No segundo dia de atividades do projeto Amar Defensoria – Um Mar de Direitos em Salitre, a escuta teve um novo público. Desta vez, estudantes do 6º, 7º e 9º anos participaram de uma roda de conversa sobre identidade quilombola, pertencimento e os direitos de crianças, adolescentes e jovens. A atividade foi realizada na manhã desta quarta-feira (12), na Escola João Rodrigues da Fonseca, na comunidade Lagoa dos Crioulos, e reuniu alunos da própria unidade e da Escola Antônio José de Albuquerque, localizada na Serra dos Nogueiras.
O conteúdo veio da cartilha “Enquanto houver nós”, da Secretaria de Comunicação da Defensoria, que tem o objetivo de contribuir com a educação quilombola do Estado. Ao longo da manhã, os estudantes conversaram sobre os direitos da população quilombola, políticas públicas e ações afirmativas, como as cotas para ingresso nas universidades. Também participaram de um jogo que abordou, de forma lúdica, direitos garantidos a crianças e adolescentes, estimulando a participação e a troca de conhecimentos.
Coordenada pela defensora pública e assessora de Projetos da Defensoria Anna Kelly Nantua, a atividade contou com a participação da equipe psicossocial da instituição, formada por Andreya Arruda, Priscilla Raquel e Aparecida Gonçalves. Também participaram Janayna Leite, presidente do Grupo de Valorização Negra do Cariri (Grunec); Aurila Maria, coordenadora nacional da Coordenação Nacional de Articulação das Comunidades Negras Rurais Quilombolas (Conaq); Lucas Mateus, orientador da Célula de Políticas Públicas para Povos e Comunidades Tradicionais da Secretaria da Igualdade Racial; e Maria Nilzete, aluna da segunda turma do curso de Defensoras Populares.
Para a defensora pública Anna Kelly, levar essas informações para dentro das escolas também faz parte da atuação da instituição. “Além de promover o acesso à Justiça, a Defensoria atua na garantia dos direitos das populações em situação de vulnerabilidade. A nossa presença nas escolas é fundamental para que esses adolescentes conheçam seus direitos e saibam que podem contar com a nossa instituição”, destaca.
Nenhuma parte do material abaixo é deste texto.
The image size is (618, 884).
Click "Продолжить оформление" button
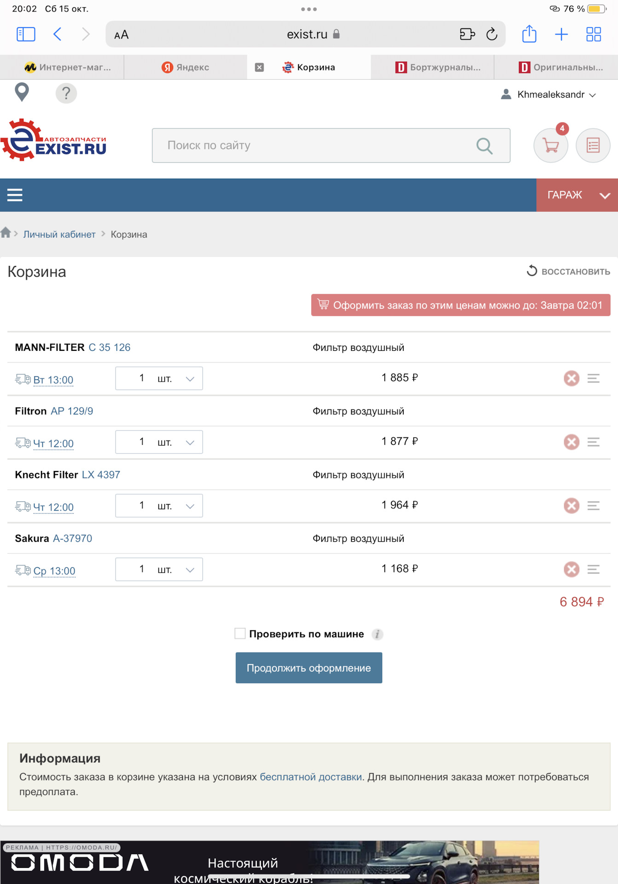[309, 668]
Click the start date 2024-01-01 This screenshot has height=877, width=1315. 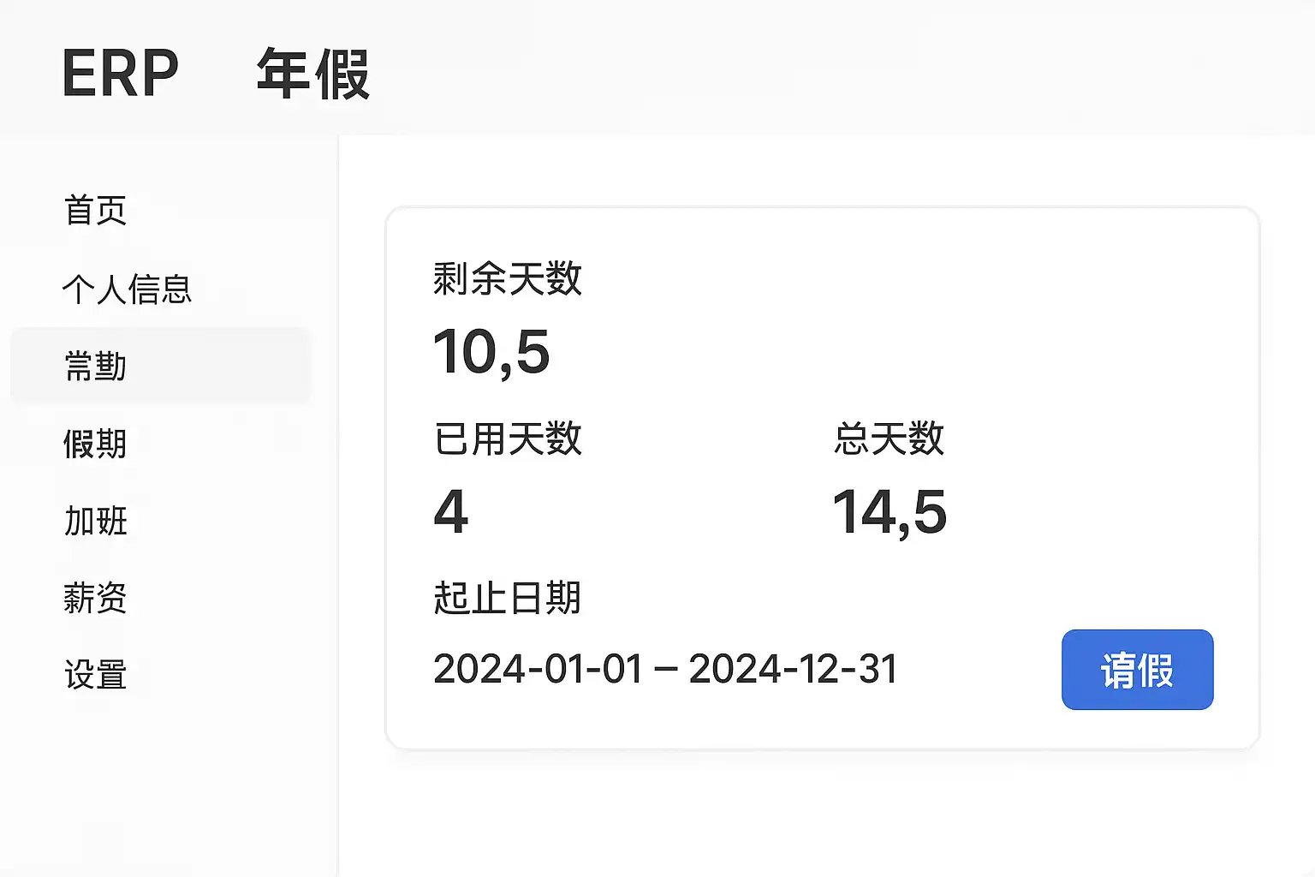tap(538, 669)
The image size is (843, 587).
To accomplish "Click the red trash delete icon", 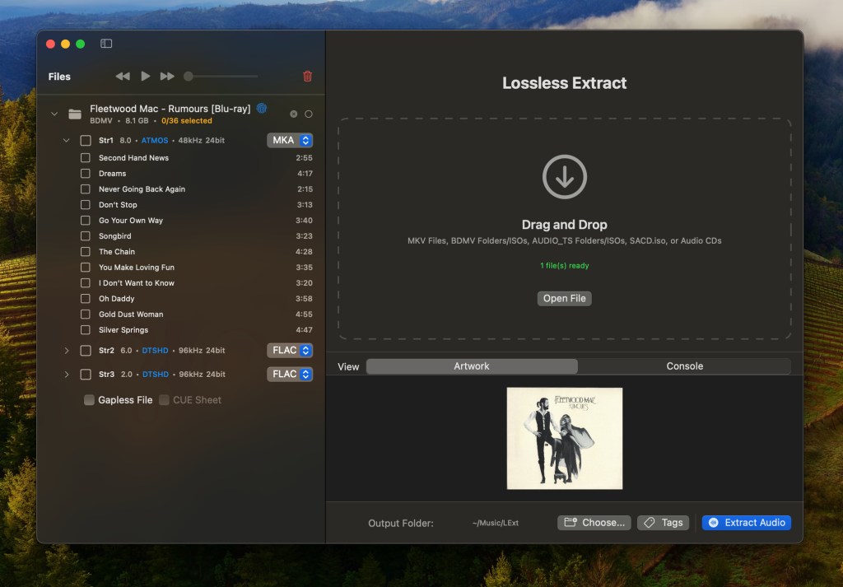I will pyautogui.click(x=308, y=77).
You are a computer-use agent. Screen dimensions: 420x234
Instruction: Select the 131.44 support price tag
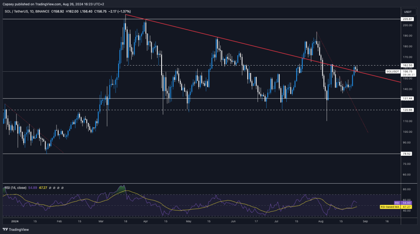[407, 98]
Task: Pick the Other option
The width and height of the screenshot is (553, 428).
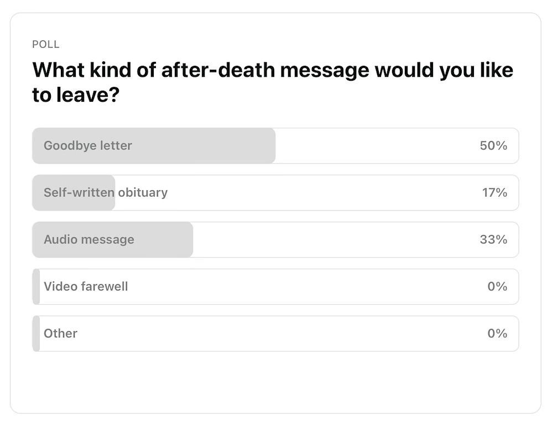Action: pos(276,333)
Mais do que conhecer direitos, a roda de conversa convidou os estudantes a refletirem sobre o que significa pertencer a um território marcado por história, memória e resistência. Para Lucas Mateus, fortalecer essa identidade entre crianças e adolescentes é também contribuir para a formação das futuras lideranças das comunidades. “O objetivo é fazer com que eles entendam o que é ser quilombola, fortaleçam esse pertencimento e conheçam os direitos que têm não apenas como jovens, mas como jovens quilombolas. Eles serão nossas futuras lideranças e precisam compreender a importância de manter essa identidade e essa história vivas”, afirma.
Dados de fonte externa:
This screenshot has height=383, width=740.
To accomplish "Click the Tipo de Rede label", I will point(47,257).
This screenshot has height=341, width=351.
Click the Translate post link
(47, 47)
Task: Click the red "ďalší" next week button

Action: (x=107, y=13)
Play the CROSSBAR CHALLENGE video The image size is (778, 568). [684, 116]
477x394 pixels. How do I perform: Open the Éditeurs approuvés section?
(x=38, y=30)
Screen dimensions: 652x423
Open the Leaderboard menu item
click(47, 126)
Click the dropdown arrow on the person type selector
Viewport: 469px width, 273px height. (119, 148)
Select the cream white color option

A importância de fazer esse conhecimento chegar às novas gerações também foi ressaltada por Aurila Maria. Para ela, conhecer a trajetória de luta do movimento quilombola e os direitos conquistados ao longo dos anos contribui para que crianças e adolescentes enxerguem novas possibilidades para o próprio futuro. “Falar sobre identidade quilombola dentro da escola é muito importante. A gente vê os olhos deles brilhando quando descobrem que existe toda uma luta e muitas conquistas que permitem pensar em um futuro diferente. Hoje, eles têm a possibilidade de ocupar muitos espaços”, ressalta.
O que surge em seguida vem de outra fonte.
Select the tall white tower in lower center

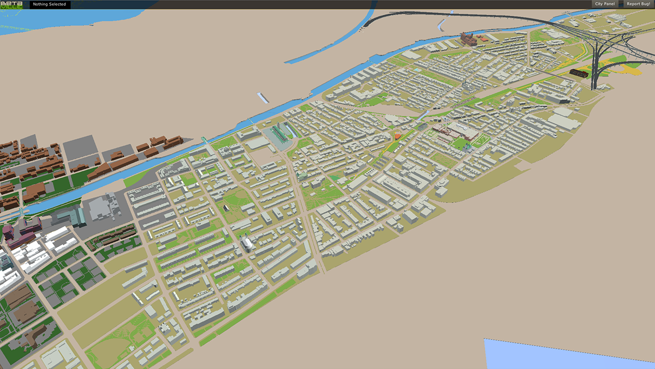[x=247, y=243]
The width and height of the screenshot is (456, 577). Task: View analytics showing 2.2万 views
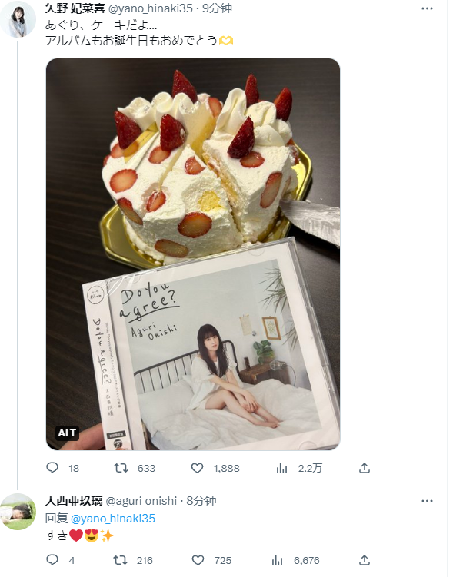pyautogui.click(x=281, y=468)
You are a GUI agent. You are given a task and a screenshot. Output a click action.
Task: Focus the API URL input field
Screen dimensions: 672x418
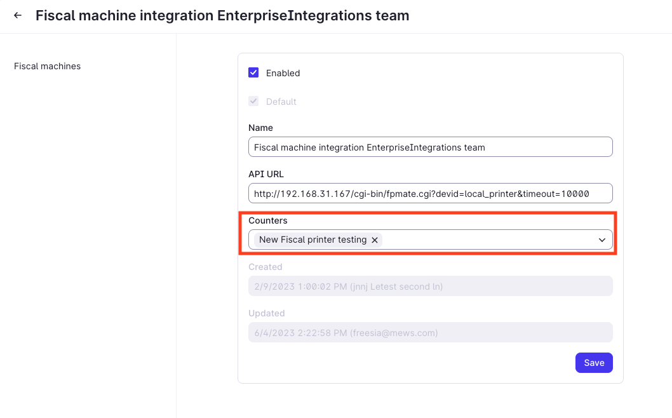(x=430, y=193)
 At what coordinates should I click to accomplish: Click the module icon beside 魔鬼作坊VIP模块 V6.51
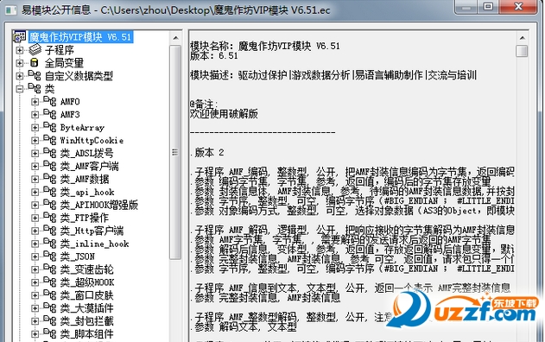[20, 36]
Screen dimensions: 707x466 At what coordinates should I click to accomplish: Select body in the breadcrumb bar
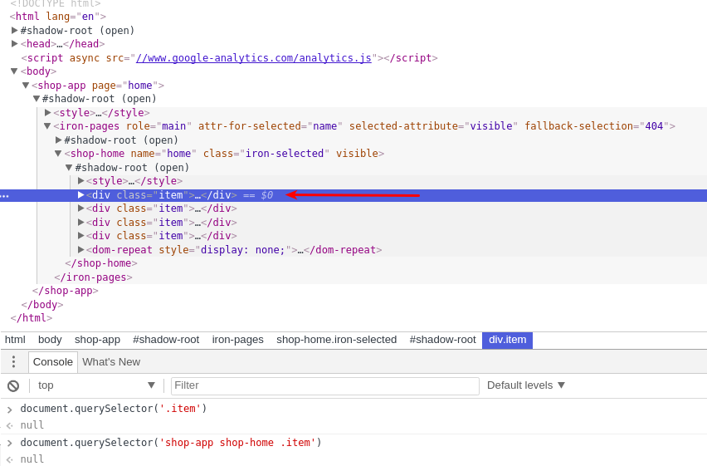(x=50, y=340)
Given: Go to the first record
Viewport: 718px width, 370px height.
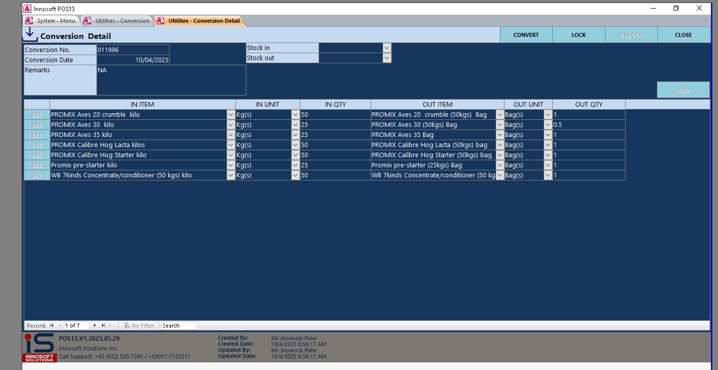Looking at the screenshot, I should pos(52,326).
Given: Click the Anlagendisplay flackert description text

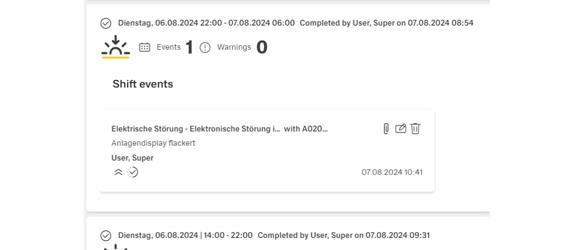Looking at the screenshot, I should 153,143.

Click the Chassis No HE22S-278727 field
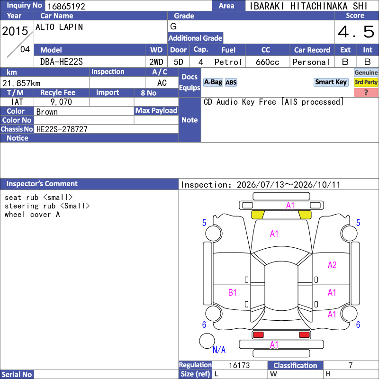click(x=106, y=129)
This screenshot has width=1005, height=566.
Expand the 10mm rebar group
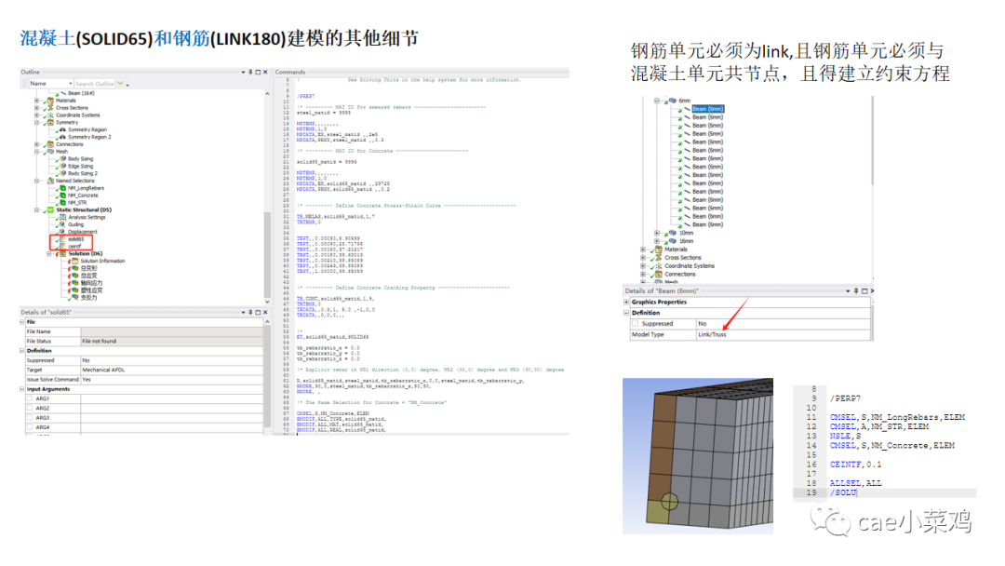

E quem estava do outro lado da conversa aprovou a experiência. Ana Cecília Modesto Falcão, estudante do 9º ano da Escola João Rodrigues da Fonseca, gostou de saber mais sobre o tema. “A atividade foi muito legal para a gente ter mais conhecimento e entender melhor o assunto”, conta.
Ana Kelly Silva, aluna do 6º ano da Escola Antônio José de Albuquerque, também gostou da manhã de descobertas. “Achei muito produtivo, porque estou sabendo coisas novas e é muito bom quando a gente busca aprender algo novo”, afirma.
A roda de conversa integrou a programação do Amar Defensoria – Um Mar de Direitos em Salitre, que reuniu atendimentos jurídicos e de documentação, escuta das comunidades e atividades de educação em direitos voltadas à população quilombola. A iniciativa busca aproximar a Defensoria dos povos e comunidades tradicionais, respeitando suas especificidades e fortalecendo o acesso à informação, à Justiça e aos direitos dentro dos próprios territórios.